Industrial Commonship
- Abbreviation: ICOM
- Successor: Co-operatives UK
- Formation: 1971
- Defunct: 2001
- Type: worker cooperative
- Legal status: Merged
- Purpose: Coordinate and encourage worker cooperatives
- Region served: United Kingdom

= Industrial Common Ownership Movement =

Former group in the United Kingdom

The Industrial Common Ownership Movement (ICOM) was a UK national umbrella organisation for worker cooperatives, set up in 1971 as the successor to the Association for the Democratic Integration of Industry (DEMINTRY). It was based in the Leeds Corn Exchange. It worked to increase the number of worker co-ops in the country. ICOM's model rules for cooperatives, published in 1976, were based on a de-centralised and collectivist concept of democracy. In 2001 ICOM merged with the Co-operative Union to become Co-operatives UK.

ICOM is one of the founder organisations of CECOP, the European regional organisation of CICOPA, the world sectoral organisation for industry and service, and itself part of the International Cooperative Alliance.

== The Industrial Common Ownership Act ==
The Industrial Common Ownership Act that recognised common ownership companies in law was passed by the British Parliament in 1976. The first certificate was awarded to Scott Bader Company. The emphasis on common ownership that inhibits the transfer of capital and assets to private interests is what differentiates the UK cooperative model from its continental European counterpart. ICOM had a monopoly on registering UK co-ops under the common ownership model until the late 1980s.

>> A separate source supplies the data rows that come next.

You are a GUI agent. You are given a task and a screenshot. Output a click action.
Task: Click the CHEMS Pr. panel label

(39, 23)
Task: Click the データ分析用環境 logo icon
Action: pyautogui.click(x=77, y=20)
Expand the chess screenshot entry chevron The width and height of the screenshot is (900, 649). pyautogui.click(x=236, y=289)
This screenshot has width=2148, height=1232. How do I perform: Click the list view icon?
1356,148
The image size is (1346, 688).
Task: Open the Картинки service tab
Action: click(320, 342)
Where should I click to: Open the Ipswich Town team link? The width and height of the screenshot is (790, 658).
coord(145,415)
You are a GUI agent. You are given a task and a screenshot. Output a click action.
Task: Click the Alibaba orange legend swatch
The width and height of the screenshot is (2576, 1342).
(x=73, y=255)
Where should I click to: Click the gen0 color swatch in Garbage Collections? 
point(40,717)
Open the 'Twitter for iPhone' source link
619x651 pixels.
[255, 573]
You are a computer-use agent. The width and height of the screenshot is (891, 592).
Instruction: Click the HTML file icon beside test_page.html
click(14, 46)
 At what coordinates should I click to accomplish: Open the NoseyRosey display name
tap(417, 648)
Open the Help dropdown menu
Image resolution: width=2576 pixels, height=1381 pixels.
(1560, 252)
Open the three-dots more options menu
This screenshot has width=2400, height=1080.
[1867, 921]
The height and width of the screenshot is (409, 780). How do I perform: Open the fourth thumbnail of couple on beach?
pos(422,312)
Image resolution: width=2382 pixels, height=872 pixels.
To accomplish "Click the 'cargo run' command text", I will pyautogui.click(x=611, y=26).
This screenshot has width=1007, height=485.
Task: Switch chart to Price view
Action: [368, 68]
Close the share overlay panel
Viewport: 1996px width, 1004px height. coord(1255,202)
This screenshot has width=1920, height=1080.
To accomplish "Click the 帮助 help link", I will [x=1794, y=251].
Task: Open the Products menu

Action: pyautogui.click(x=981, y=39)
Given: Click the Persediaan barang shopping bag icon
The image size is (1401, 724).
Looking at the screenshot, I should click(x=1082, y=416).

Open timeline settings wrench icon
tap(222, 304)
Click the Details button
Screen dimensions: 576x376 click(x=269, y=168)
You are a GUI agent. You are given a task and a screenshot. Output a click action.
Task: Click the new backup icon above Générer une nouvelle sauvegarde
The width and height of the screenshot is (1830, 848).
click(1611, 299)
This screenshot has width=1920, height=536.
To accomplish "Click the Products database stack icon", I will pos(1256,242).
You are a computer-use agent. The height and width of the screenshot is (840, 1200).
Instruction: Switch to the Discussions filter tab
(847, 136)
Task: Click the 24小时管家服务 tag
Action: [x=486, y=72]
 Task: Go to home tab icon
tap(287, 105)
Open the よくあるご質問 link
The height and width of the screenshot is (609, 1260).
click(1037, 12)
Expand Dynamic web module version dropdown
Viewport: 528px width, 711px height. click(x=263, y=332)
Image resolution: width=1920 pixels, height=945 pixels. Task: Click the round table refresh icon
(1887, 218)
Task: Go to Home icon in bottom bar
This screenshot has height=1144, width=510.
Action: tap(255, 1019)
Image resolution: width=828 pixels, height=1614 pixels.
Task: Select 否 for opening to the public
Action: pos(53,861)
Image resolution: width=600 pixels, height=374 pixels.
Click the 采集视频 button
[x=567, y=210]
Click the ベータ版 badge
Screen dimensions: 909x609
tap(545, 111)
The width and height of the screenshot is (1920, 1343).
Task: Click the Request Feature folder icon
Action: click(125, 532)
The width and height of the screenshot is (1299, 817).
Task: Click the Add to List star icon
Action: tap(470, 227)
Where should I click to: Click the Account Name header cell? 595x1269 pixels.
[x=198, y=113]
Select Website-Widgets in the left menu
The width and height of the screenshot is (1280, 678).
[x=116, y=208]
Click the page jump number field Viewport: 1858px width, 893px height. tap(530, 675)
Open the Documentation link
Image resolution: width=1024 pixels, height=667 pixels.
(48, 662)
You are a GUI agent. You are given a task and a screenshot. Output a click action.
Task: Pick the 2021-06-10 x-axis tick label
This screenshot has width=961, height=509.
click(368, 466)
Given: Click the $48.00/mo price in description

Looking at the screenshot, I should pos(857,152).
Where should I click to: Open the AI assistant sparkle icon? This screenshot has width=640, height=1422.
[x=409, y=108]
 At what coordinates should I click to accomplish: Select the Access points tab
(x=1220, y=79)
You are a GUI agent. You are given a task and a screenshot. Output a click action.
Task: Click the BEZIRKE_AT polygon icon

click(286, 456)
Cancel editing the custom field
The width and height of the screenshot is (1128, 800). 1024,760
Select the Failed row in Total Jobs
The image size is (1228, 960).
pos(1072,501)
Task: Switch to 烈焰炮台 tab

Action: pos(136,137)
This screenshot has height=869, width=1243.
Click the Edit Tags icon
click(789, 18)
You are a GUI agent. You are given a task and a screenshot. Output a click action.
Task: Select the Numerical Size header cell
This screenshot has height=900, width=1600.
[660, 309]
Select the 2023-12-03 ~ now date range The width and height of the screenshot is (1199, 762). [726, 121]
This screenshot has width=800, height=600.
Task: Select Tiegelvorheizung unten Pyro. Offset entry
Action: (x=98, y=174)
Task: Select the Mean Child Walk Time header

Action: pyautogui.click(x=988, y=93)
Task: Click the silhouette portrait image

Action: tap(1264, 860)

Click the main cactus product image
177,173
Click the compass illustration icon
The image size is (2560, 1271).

A number of laws were passed by Labour governments to allocate national and local funding to the costs of starting worker cooperatives. This included the setup of the national Co-operative Development Agency in 1978 and the Inner Urban Areas Act 1978. In subsequent years common ownership was promoted as a model to create employment, and approximately 100 local authorities in the UK established co-operative development agencies for this purpose. Funding was also allocated to co-ops through the job creation schemes of Manpower Services Commission. The number of worker co-ops in the UK grew from 100 or so in the mid-70s to 3000 by around 1990.

== Industrial Common Ownership Finance ==
Industrial Common Ownership Finance (ICOF) was set up in 1973 as a financial arm of ICOM, to allow a revolving loan fund for worker co-operatives. This was needed because worker co-operatives commonly had trouble raising capital since their democratic model excluded the possibility of investment by outside shareholders. In 1976 ICOF received £250 000 through the Industrial Common Ownership Act. The current trading name of ICOF is "Co-operative & Community Finance".